Kerry Romesburg served as the 4th president of Utah Valley State College from 1988-2002. During his 14 year presidency, the college changed its mission from a two-year community college to a four-year state college, student enrollment skyrocketed from 8,700 to more than 20,000, and the college's endowment increased from $280,000 to more than $41 million. Kerry is currently the president of Jacksonville University in Florida. He and his wife Judy have two grown sons.
J. Marvin Higbee, formerly the president of Snow College, became Utah Valley's third president. President Higbee expanded the college curriculum during his tenure and oversaw the difficult transition from an institute (Utah Technical Iinstitute) to a community college (Utah Valley Community College) in 1987. Also in 1987, an Associate of Arts degree was formalized through his efforts. He saw the need in the community for a college that would not only meet the needs of the trades but would also expand into the liberal arts and more technical fields.
Wilson Sorensen served as acting director and as president of Central Utah Vocational School (CUVS), Utah Trade Technical Institute (UTTI), and Utah Technical College (UTC). He was instrumental in moving the school from the Fairgrounds campus to the Provo campus and then to the Orem campus. His main interest was in providing classes to train individuals for the job market, especially in technical areas. It was his determination and tireless efforts that brought about the miracle in Utah Valley that is now Utah Valley University. Lucille Stoddard, interim president in 1987-1988 and 2002-2003, later said of him, "if there was one word to describe Wilson, it would be visionary." He was at Utah Valley from the beginning in 1941 and stayed until he retired in 1982 for a total of 41 years of exemplary service.

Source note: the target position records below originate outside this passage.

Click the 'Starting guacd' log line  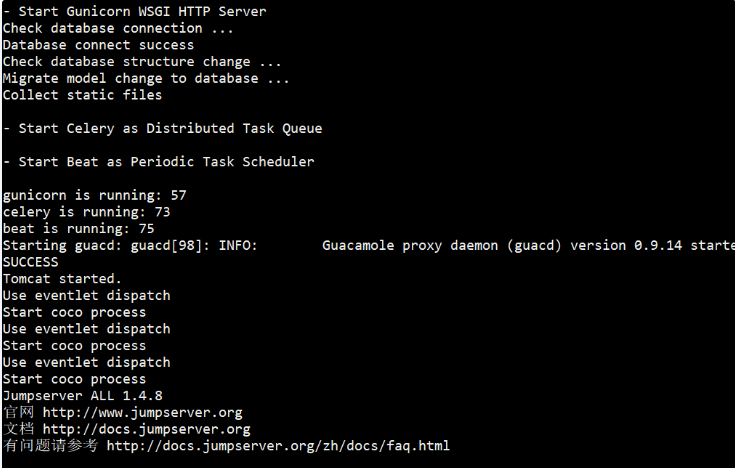[369, 246]
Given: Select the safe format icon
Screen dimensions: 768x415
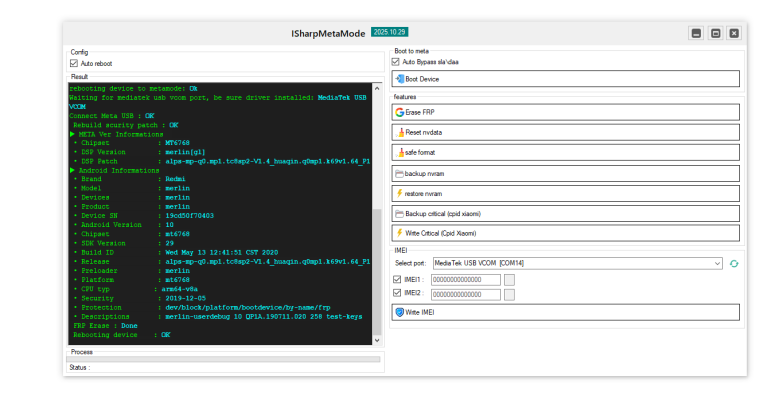Looking at the screenshot, I should pyautogui.click(x=400, y=152).
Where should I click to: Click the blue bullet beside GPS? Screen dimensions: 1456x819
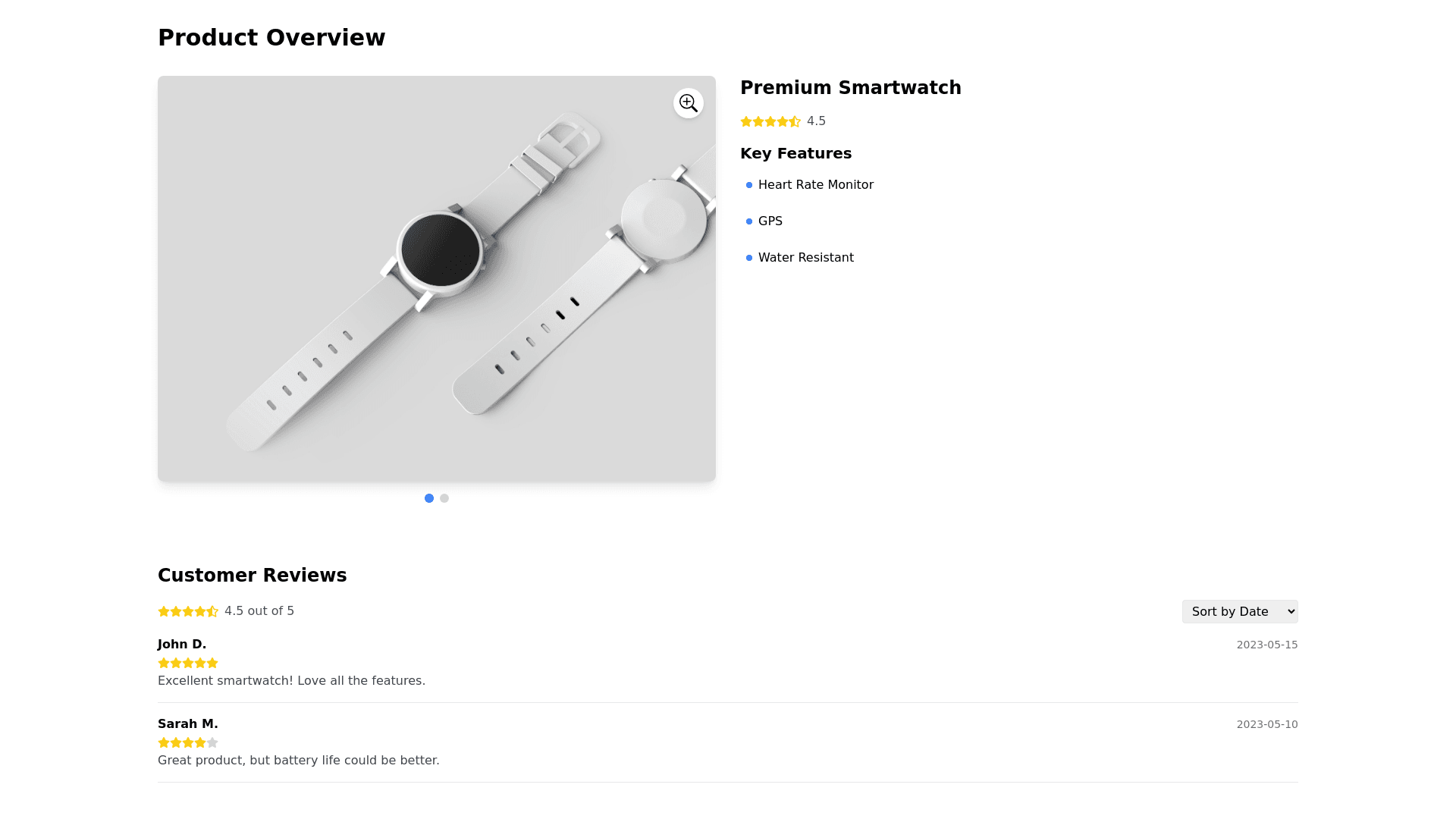(x=749, y=221)
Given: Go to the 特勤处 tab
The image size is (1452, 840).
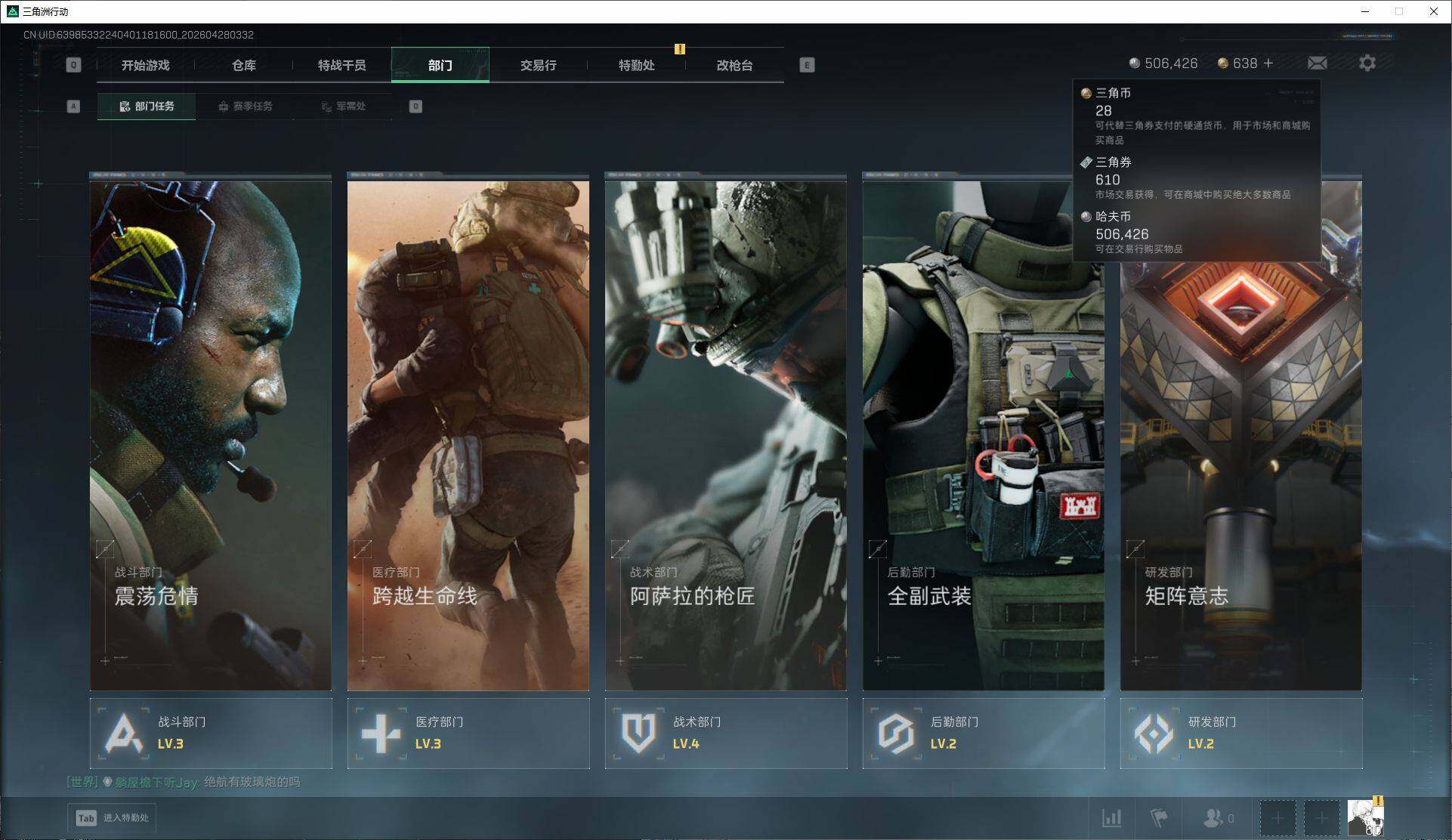Looking at the screenshot, I should pos(636,65).
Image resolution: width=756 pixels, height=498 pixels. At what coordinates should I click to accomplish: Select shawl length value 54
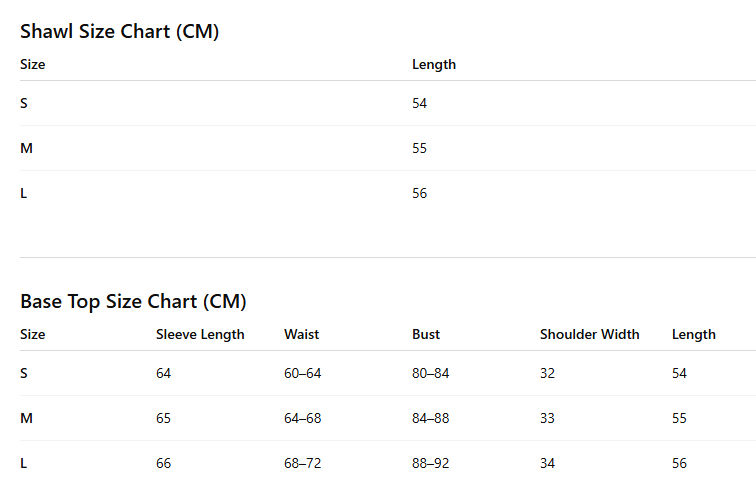pyautogui.click(x=419, y=103)
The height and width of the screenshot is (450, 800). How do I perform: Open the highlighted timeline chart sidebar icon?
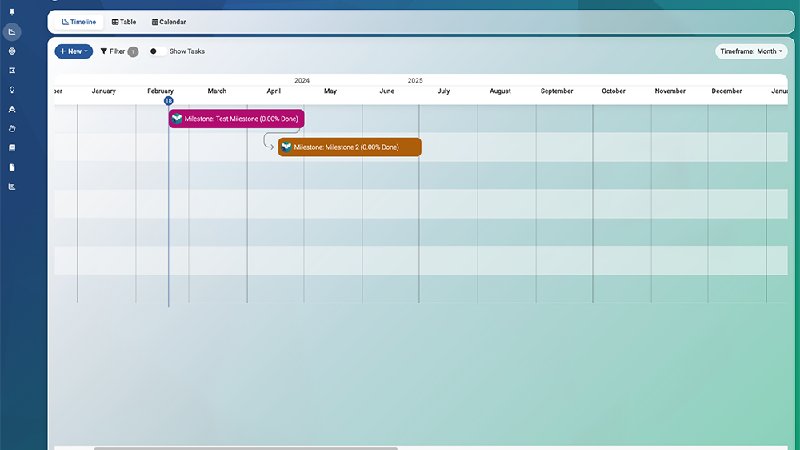coord(12,32)
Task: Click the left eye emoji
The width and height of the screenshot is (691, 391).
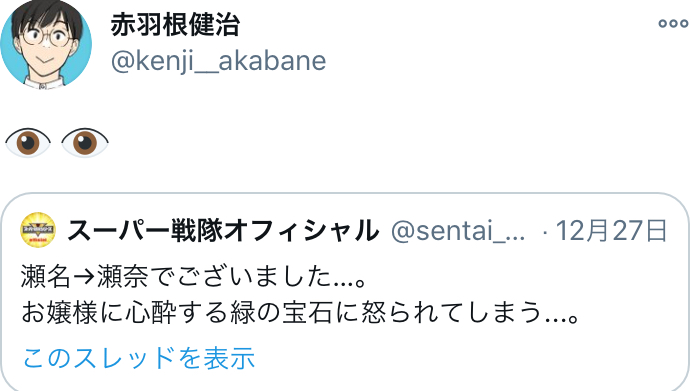Action: tap(28, 142)
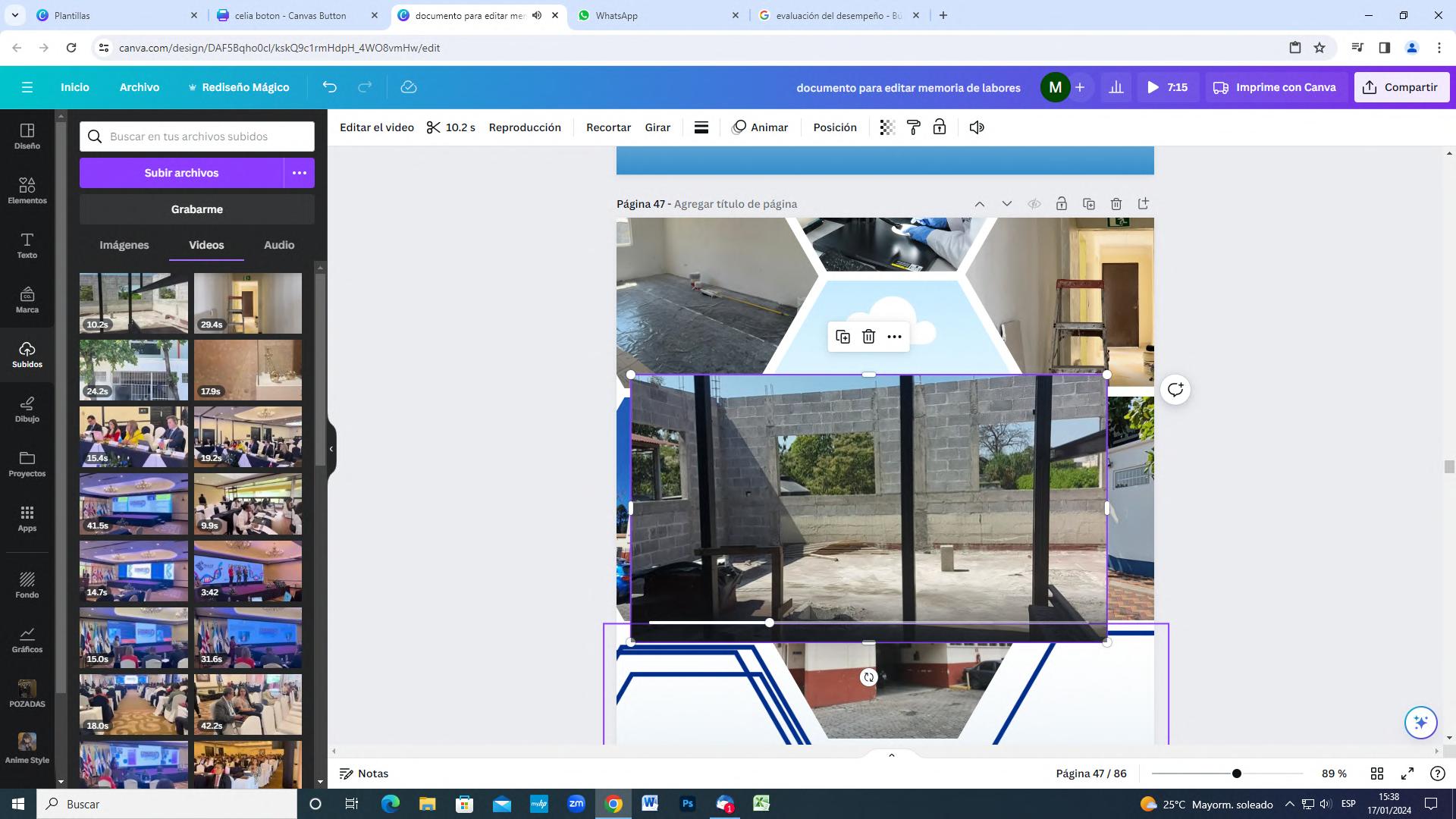1456x819 pixels.
Task: Click the Compartir button
Action: 1401,87
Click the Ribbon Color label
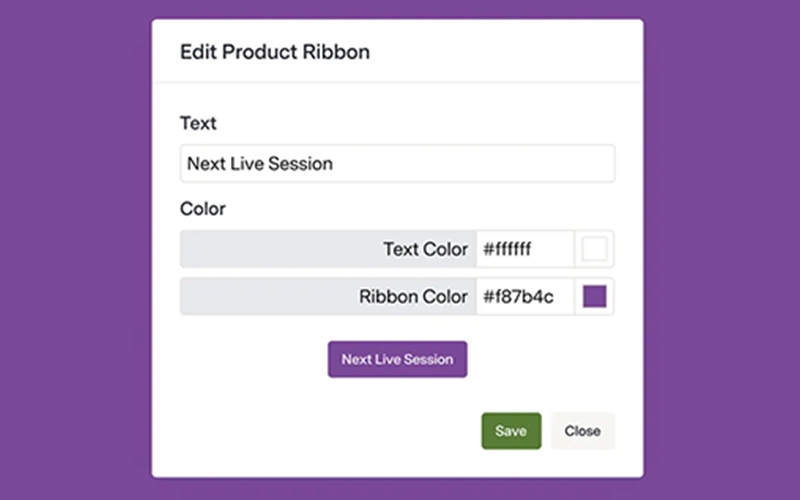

Hyrum Johnson, a native of Utah Valley, taught industrial arts classes in Spanish Fork and Pleasant Grove before becoming the first "director" of the institution. He was a highly respected craftsman and teacher. His enthusiasm and dedication to vocational education and his "never-say-die" attitude were instrumental in getting the Central Utah Vocational School started. However, the pressures and problems that occurred during the war production training years were a great burden to Hyrum and this caused his health to deteriorate. He went on paid leave in 1944. In his place, Lorenzo E. Peterson served for a short while as the Acting Director but he, too, left the school, leaving Wilson Sorenson, the treasurer and purchasing agent, to take over in his place.